The project ran online for 8 weeks from July to September 2021 and encouraged each participant to practice ‘awe’ on a daily basis – ‘the feeling of amazement that you have when you are faced with something wonderful’. Recent studies show that a sense of wonderment can have incredible benefits on well-being and mental health and can transform mundane details into something extraordinary.
Through interactive online activities, we covered key photographic concepts, from single image composition to the structure of a photo essay. Using their smartphones, participants were invited to take photographs based on how they felt, or on how what they were photographing made them feel, rather than on what things looked like. Weekly assignments were set and we reviewed images at the beginning of each session as a means of sharing and discussing the work.

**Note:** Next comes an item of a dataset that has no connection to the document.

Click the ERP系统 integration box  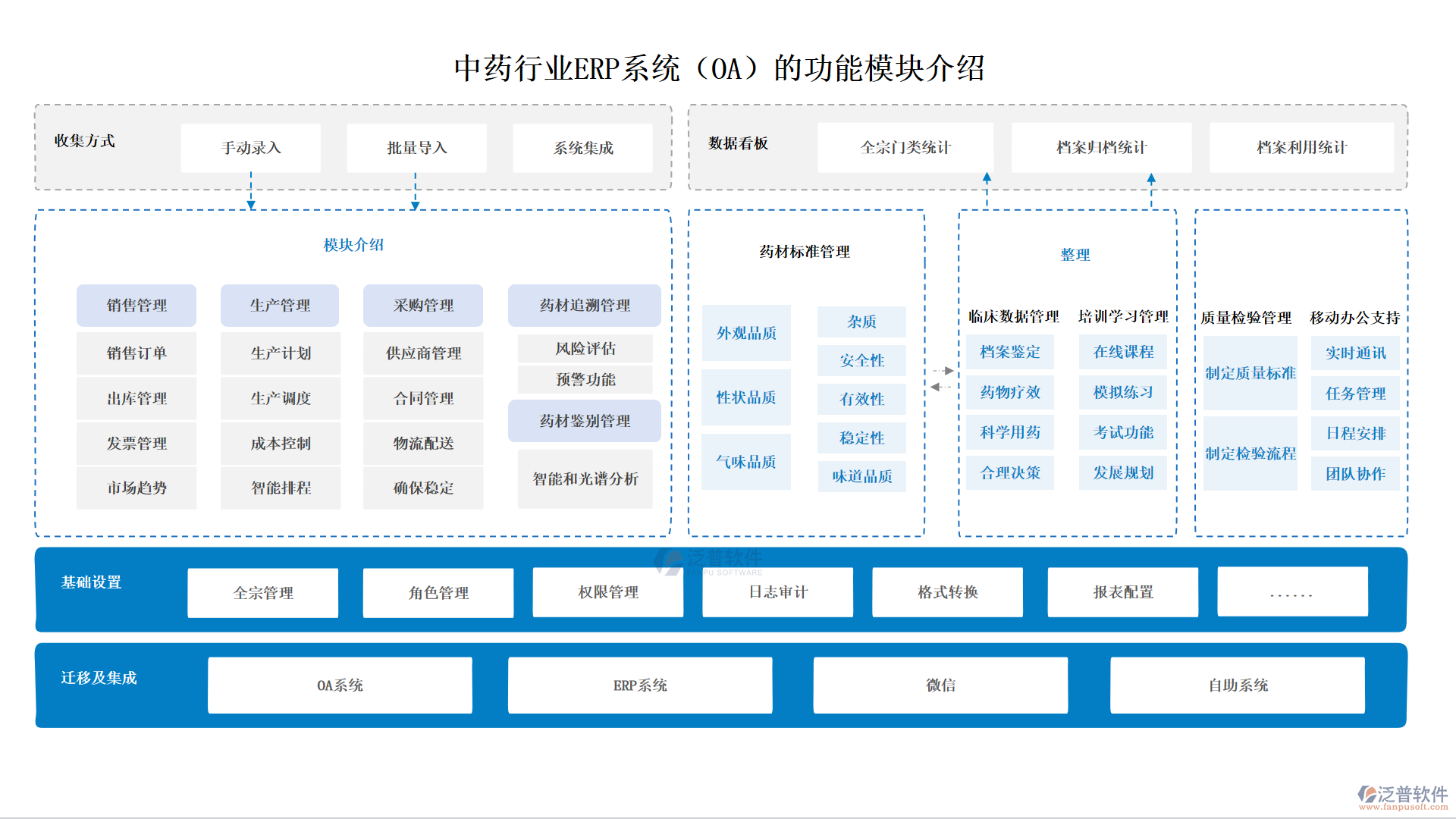[x=639, y=686]
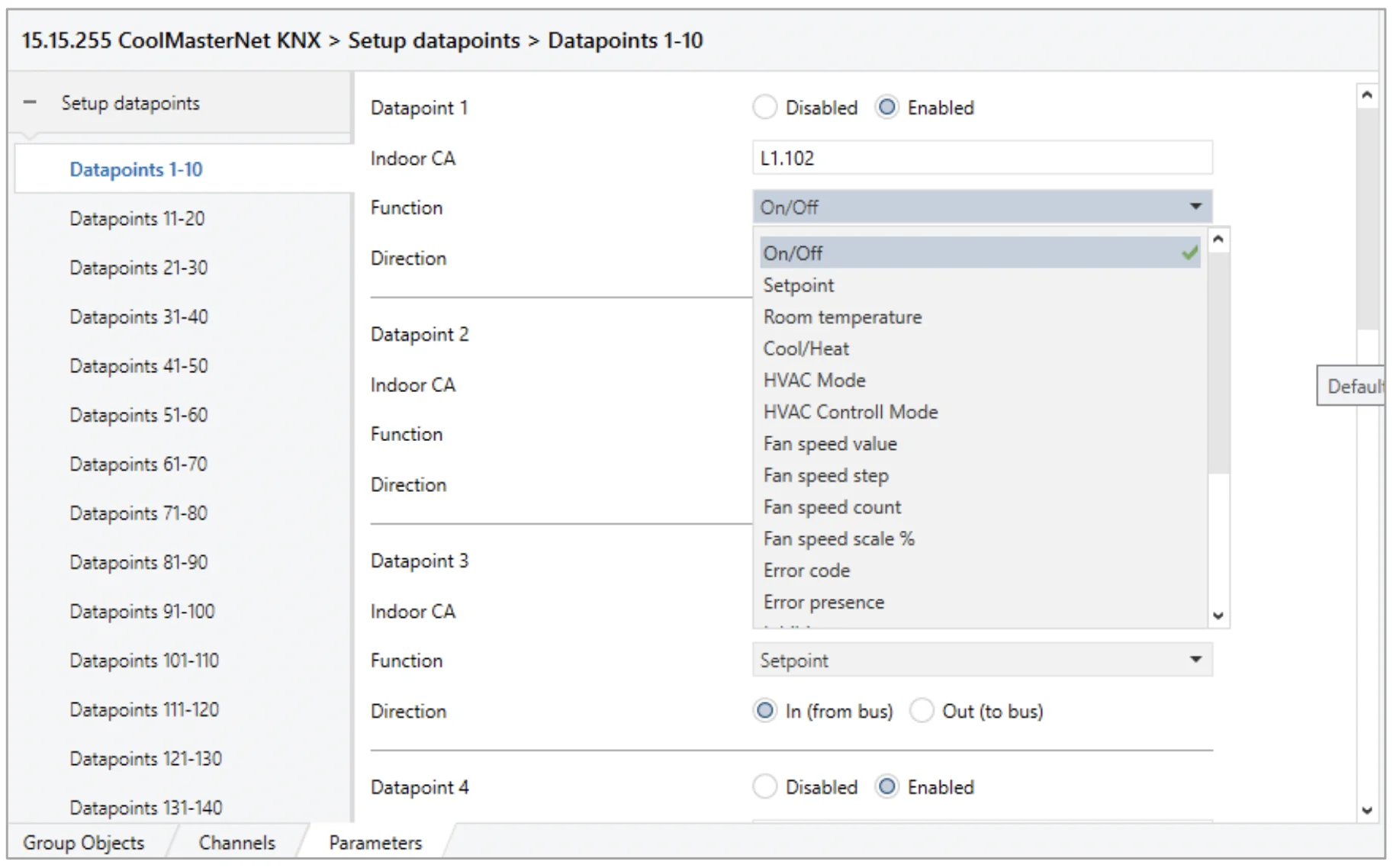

We had a two-week break during the project when participants were asked to allocate a few minutes a day to practice ‘awe’. As an example, this could be done by walking in nature or sitting on a favourite chair, listening to favourite music and taking photographs for their ‘awe story‘. Additionally, during these two weeks, we took portraits of the participants, with the aim to decolonise the usage of words like BAME and to suggest new ways of addressing questions around identity and belonging. This shared and agreed consent of the outcome we wanted to achieve with the portraits triggered the collaboration when we met in person. Moreover, working initially together online for eight weeks made the in-person portrait shoots very spontaneous. It definitely felt like we already knew each other.
When I met Njeri, she welcomed me into her home and we ended up spending the whole afternoon taking photos in her garden, trying different poses and backdrops, using her African fabrics. Throughout the session, I showed her the photos as we did them and Njeri was the perfect model, very happy to explore different representational possibilities. She was very interested in the technical aspects of the portrait including the softbox and how it affected the lighting and mood. The process was intimate and trustworthy and the camera allowed me to get closer. It was a great experience to work with her on the portrait and a joy to hear about Kenya, her kids and her life in the UK.
The outcome of the whole project is an online exhibition launched at the beginning of October as part of Black History Month. The gallery displays both portraits that I took and a selection of the participant’s photographs that they edited including Njeri’s photo essay.
Recent studies show that a sense of wonderment can have incredible benefits on well-being and mental health and can transform mundane details into something extraordinary
Currently studying for the MA in Photojournalism and Documentary Photography at London College of Communication, I am a facilitator interested in portraiture and in collaborative, socially engaged projects, particularly about migrations, women representation and the ways in which we experience our hyper-connected, global world.